I have trail ridden in both English and western saddles, and I find that western trail saddles are most comfortable for me. I rode in a barrel saddle for some day longs and it had parts that chafed me in some pretty delicate areas. 

I bought an Orthoflex saddle off of EBay, and I absolutely love it. It fits a wide range of horses and is very comfy. I can attach a picture later when I'm not on my phone.
_Posted via Mobile Device_


----------



## tinyliny (Oct 31, 2009)

why is the swinging fender part so important? most western saddles have some swing to the fender. if you want a stirrup leather type situation, you can get an endurance or plantation style saddle.
the nice thing about western saddle fenders is that you do not need to wear tall boots or chaps, since they will not pinch your calves.

however, if you do get a western saddle , be sure that it is balanced such that it allows for good posting. some of them put the rider in such a chair seat, it is hard to be able to post, and i guess, with your horse being a drafty guy, his trot will not be easy or comfy to sit.


----------



## Perchance5 (Nov 23, 2013)

Sorry I can't respond to each comment right now but I wanted to quickly say that the reason for the swinging fender thing was that the local guy who custom makes saddles tends to make those, and I like the look of those compared to the other westerns he makes, with the horn at the front. So no real reason other than I was considering getting a custom made one, so it definitely fit his back, and because he's so large the saddler was going to increase the size of the flaps so the saddle looked nice on him and stuff like that. 

So far his trot is actually lovelyy, I just die it's soo comfortable and easy to sit while bareback.. his canter, on the other hand, is big change hahah so forward, and it feels sooo fast compared to my 15hh QH. 

So consensus as of now would be that a western tree would definitely be more humane for long trail rides? 

I am also looking at dressage saddles.. am actaully about to take one out on trial from Duett I think.. just to give it a go, and see how it fits.


----------



## Jumping4Joy (Jan 29, 2014)

No problem! I also like the Vienna II saddle by thornhill, but have never ridden in one. I was riding my horse western, and I was the first one to finally put an english saddle on him! He absolutely loves riding english way more than western, and I am about your size too. I think it depends on the horse and what they can physically tolerate, and just their personal preferences. I would suggest trying out a western saddle on your guy before actually taking the plunge and buying one! He may love it, he may not.
_Posted via Mobile Device_


----------



## Perchance5 (Nov 23, 2013)

I haven't heard back from the people about the Thornhill.. I want to know if the tree will suit his back, in terms of pommel clearance and width at the shoulders.... 

I did however, go and sit in a couple of western saddles, and while I find the fender types ok, and the seats are comfy.. I just don't feel like it suits me for riding. I dind't ride in them however, am getting a trial in a couple of weeks. I feel like they would be perfect for trail riding, but that isn't ALL I want to do.. I want to do flat work/hacking and some small jumps maybe... I'm so indecisive


----------



## bsms (Dec 31, 2010)

****************************************

» **Set task 1**
In the saddle forum thread, what brand of saddle did one poster buy on eBay?
» **Set task 2**
From the listing, print the lines starting at the line that contains "is (1901, 1053)." and ending at the line that contains "pos(273,27)", character for character.
The saddle forum thread and the listing are unrelated to each other.

****************************************

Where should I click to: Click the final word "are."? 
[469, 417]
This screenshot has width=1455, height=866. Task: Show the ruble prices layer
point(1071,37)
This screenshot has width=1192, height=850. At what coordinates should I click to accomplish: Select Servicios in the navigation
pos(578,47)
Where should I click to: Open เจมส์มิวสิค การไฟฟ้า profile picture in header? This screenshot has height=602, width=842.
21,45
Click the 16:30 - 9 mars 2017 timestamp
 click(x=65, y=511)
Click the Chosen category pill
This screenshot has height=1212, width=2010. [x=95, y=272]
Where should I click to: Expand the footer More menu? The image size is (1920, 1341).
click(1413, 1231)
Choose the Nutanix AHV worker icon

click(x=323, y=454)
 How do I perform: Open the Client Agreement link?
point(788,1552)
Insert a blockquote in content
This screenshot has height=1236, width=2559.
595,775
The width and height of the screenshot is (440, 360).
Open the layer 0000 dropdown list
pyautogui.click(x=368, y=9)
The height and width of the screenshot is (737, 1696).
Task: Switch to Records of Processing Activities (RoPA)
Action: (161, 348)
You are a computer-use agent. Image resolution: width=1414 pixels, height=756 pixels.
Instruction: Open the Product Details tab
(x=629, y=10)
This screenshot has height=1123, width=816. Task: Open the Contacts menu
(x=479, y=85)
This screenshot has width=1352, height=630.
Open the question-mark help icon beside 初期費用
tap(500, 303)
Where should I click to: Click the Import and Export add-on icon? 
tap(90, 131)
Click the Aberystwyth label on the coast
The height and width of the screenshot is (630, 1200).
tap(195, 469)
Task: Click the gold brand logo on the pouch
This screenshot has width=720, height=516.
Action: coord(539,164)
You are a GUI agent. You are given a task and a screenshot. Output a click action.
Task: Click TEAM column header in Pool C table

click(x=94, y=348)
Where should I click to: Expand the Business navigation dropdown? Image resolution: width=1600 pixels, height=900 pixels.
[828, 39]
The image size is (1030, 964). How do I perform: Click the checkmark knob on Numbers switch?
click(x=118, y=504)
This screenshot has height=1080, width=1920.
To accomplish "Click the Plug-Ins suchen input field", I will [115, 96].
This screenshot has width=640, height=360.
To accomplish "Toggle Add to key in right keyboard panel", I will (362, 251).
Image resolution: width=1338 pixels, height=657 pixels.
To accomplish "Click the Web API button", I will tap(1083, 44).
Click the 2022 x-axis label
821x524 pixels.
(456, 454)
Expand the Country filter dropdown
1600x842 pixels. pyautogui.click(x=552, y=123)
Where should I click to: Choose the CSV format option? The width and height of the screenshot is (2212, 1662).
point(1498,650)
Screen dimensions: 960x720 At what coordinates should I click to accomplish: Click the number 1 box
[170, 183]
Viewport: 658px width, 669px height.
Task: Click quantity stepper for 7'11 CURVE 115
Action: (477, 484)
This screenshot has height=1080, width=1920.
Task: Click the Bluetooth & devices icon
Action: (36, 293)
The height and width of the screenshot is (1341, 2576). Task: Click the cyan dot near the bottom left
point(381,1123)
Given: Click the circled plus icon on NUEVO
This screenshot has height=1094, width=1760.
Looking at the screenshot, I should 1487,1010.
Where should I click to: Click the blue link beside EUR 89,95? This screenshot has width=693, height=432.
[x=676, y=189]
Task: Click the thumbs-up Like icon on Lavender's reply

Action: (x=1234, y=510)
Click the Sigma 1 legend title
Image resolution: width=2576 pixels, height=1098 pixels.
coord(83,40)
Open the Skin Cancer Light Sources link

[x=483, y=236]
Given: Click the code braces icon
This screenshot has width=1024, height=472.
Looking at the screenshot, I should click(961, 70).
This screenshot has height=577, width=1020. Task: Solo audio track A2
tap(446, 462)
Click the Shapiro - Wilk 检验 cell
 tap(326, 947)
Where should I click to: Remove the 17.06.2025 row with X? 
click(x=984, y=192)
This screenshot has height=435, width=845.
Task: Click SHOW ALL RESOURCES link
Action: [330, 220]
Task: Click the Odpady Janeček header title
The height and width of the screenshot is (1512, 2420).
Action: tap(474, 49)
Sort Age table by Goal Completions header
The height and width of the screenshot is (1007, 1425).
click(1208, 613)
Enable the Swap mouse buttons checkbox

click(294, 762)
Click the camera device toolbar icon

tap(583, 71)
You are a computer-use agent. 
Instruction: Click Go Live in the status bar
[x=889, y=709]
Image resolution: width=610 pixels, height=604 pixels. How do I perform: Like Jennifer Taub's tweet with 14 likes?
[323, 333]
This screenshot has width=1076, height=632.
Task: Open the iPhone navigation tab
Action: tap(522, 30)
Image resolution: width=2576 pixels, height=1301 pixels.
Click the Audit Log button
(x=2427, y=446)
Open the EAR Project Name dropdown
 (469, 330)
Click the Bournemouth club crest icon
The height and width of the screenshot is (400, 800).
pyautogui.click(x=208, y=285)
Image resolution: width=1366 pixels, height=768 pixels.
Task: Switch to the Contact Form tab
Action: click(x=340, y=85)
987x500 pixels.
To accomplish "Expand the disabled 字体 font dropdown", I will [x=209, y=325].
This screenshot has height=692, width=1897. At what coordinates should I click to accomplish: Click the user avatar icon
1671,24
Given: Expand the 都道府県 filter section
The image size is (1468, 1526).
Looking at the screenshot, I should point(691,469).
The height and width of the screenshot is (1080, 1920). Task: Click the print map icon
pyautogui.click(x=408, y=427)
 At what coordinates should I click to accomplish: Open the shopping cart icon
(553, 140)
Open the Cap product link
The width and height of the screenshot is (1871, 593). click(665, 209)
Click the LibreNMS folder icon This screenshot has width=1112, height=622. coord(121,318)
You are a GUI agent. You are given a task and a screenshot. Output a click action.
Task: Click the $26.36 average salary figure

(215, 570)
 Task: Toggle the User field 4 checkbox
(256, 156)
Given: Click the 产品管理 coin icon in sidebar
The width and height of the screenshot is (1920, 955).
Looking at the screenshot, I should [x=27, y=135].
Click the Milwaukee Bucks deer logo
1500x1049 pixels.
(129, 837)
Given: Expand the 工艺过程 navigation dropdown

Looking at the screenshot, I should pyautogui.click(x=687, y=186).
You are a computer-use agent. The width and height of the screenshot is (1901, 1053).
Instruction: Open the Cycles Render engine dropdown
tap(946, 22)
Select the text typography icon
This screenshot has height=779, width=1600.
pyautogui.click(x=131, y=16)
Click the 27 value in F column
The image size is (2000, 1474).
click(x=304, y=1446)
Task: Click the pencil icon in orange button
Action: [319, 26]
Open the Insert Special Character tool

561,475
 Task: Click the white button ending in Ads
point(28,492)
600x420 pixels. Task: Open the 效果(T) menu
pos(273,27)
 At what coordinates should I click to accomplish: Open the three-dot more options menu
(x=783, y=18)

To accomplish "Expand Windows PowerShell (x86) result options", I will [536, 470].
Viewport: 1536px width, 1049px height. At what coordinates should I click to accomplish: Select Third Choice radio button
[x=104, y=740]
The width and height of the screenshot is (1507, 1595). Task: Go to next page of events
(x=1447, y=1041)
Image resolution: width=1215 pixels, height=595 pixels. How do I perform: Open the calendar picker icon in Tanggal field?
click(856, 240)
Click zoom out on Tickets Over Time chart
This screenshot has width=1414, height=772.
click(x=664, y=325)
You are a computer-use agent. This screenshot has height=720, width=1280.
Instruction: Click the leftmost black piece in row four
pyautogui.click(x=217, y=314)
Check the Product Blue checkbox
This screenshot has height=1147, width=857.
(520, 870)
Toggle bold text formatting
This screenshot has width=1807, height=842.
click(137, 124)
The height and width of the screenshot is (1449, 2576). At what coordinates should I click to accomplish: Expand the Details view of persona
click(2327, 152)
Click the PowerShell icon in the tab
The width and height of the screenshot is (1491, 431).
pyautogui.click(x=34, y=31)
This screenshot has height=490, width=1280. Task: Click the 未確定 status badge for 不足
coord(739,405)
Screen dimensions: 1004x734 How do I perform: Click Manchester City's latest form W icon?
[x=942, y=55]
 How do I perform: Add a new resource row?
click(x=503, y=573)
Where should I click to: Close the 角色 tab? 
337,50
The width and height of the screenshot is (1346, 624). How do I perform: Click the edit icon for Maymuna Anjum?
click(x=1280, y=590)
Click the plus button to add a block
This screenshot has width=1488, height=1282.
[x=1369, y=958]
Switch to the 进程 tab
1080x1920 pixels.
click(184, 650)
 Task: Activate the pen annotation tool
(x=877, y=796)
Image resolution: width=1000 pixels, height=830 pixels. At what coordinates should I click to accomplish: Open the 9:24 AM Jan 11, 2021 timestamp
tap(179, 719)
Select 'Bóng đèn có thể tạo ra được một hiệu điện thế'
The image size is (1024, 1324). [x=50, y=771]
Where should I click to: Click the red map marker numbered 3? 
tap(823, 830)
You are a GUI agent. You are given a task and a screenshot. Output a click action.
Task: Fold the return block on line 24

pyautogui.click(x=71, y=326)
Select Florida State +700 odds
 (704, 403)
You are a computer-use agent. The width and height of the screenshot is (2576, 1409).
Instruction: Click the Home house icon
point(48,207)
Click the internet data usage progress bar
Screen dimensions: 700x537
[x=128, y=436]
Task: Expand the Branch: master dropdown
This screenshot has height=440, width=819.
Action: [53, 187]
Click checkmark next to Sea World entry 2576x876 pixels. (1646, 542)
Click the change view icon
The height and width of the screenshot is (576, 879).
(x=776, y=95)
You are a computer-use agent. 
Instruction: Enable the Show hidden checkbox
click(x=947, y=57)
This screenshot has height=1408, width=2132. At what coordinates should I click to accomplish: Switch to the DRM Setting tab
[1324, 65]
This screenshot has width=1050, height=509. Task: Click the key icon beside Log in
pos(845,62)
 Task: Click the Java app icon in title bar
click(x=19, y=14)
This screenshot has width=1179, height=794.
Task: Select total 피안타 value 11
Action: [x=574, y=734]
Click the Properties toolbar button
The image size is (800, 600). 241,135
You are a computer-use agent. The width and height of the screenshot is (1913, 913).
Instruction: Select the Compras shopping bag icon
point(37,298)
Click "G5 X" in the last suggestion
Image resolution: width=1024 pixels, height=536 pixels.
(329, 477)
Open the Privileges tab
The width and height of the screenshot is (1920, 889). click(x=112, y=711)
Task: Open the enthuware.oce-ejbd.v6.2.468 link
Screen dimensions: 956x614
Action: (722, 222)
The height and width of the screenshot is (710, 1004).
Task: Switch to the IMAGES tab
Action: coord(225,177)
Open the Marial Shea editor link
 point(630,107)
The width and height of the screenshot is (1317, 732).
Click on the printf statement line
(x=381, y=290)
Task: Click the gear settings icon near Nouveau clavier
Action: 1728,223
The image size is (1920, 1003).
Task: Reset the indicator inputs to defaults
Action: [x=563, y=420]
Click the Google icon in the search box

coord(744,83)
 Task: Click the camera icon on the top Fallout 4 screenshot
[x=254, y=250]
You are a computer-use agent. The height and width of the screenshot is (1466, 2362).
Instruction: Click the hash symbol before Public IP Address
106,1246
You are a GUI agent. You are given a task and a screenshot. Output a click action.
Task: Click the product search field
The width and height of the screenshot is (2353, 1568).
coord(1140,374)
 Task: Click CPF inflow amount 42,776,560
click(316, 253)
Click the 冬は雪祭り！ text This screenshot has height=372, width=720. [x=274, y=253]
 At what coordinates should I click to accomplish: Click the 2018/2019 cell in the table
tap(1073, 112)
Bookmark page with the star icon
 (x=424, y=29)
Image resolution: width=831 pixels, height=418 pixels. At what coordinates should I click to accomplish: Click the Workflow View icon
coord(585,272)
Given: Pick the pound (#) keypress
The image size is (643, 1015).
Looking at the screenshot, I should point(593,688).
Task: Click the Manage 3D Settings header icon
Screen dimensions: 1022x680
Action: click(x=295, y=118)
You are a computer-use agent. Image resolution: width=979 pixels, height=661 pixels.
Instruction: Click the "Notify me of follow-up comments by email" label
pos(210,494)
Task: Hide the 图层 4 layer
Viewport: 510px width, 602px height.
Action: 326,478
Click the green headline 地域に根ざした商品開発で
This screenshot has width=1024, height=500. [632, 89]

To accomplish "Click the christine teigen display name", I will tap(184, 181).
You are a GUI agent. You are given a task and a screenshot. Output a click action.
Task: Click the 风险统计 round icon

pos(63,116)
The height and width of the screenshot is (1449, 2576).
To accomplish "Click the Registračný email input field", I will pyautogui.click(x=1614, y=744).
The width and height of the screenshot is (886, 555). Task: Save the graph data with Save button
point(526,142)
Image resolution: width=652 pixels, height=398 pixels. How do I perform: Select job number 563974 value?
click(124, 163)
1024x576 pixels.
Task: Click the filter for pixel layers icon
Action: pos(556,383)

****************************************

» **Solution 1**
An Orthoflex saddle.

» **Solution 2**
You are a computer-use agent. The width and height of the screenshot is (1901, 1053).
Instruction: Open the Cycles Render engine dropdown
tap(946, 22)
Select the text typography icon
This screenshot has height=779, width=1600.
pyautogui.click(x=131, y=16)
Click the 27 value in F column
The image size is (2000, 1474).
click(x=304, y=1446)
Task: Click the pencil icon in orange button
Action: [319, 26]
Open the Insert Special Character tool

561,475
 Task: Click the white button ending in Ads
point(28,492)
600x420 pixels. Task: Open the 效果(T) menu
pos(273,27)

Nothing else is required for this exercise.